Exercise aim: Return the line containing "529x321 pixels. Task: Select" and every line after it through the end of the entries below, with no other lines.

Dataset records:

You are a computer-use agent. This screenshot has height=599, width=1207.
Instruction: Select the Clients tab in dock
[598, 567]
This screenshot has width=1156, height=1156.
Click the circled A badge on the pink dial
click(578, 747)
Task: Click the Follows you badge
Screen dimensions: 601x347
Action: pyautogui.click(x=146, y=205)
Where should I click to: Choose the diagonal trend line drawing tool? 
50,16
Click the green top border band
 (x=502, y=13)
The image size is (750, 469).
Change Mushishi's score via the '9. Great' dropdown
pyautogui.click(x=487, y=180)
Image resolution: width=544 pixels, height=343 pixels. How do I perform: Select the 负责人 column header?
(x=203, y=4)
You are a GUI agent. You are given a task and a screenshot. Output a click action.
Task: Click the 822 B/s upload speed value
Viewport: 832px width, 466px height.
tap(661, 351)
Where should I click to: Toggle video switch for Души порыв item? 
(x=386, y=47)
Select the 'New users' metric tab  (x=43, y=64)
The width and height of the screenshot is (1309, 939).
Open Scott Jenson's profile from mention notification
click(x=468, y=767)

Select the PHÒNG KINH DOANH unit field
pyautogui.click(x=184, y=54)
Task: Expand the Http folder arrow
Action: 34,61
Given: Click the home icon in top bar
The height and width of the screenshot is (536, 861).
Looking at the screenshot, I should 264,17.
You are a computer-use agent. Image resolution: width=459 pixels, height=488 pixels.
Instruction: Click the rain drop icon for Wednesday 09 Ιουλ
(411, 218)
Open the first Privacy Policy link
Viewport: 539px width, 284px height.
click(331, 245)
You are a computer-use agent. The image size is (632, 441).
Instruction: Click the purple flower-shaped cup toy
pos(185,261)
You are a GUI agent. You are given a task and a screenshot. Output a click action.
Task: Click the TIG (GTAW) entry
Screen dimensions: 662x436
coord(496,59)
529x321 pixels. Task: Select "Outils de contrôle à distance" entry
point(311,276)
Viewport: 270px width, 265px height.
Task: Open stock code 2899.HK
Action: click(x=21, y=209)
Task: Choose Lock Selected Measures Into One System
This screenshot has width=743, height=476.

Final answer:
529x321 pixels. Task: Select "Outils de contrôle à distance" entry
point(311,276)
Viewport: 270px width, 265px height.
Task: Open stock code 2899.HK
Action: click(x=21, y=209)
Task: Choose Lock Selected Measures Into One System
This screenshot has width=743, height=476.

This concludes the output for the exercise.